"That's all right, boy," said Corin jovially. "You'll know soon enough what dancing is. You and me's going there to-night."
Trewhella grunted, looked at Jenny again and said after a pause: "Well, being in the city, I suppose we must follow city manners, but darn'ee, I never thought to go gazing at dancing like maidens at St. Peter's Tide."
Corin chuckled at the easy defeat of the farmer's prejudice, and said he meant to open old Zack's eyes before he went back to Cornwall, and no mistake.
Soon after this the two girls left the tea-party, and while Jenny dressed herself to go down to the theater, they discussed Mr. Z. Trewhella.

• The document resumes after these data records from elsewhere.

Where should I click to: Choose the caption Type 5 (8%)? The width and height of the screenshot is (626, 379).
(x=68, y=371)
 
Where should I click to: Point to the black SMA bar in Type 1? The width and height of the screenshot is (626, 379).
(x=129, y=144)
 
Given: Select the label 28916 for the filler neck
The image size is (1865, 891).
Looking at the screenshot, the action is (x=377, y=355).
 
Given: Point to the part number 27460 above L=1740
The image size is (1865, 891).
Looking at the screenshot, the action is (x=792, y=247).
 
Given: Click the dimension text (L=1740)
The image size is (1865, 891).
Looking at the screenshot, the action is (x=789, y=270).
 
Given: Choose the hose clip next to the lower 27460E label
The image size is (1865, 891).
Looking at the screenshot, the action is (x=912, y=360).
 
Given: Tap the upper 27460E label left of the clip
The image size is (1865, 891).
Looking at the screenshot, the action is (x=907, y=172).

"Did you ever hear anyone talk so funny. Oh, May, I nearly split myself for laughing. Oh, he talks like a coon."
"I thought he talked like a gramaphone that wants winding up," said May.
"But what a dreadful thing to talk like that. Poor man, it's a shame to laugh at him, though, because he can't help it." Jenny was twisting round to see that no dust lay on the back of her coat.
"I wonder what he'll think of you dancing," May speculated. "But I don't expect he'll recognize you."
"I think he will, then," contradicted Jenny as she dabbed her nose with the powder-puff. "Perhaps you never noticed, but he looked at me very funny once or twice."
"Did he?" said May. "Well, I'm jolly glad it wasn't me or I should have had a fit of the giggles."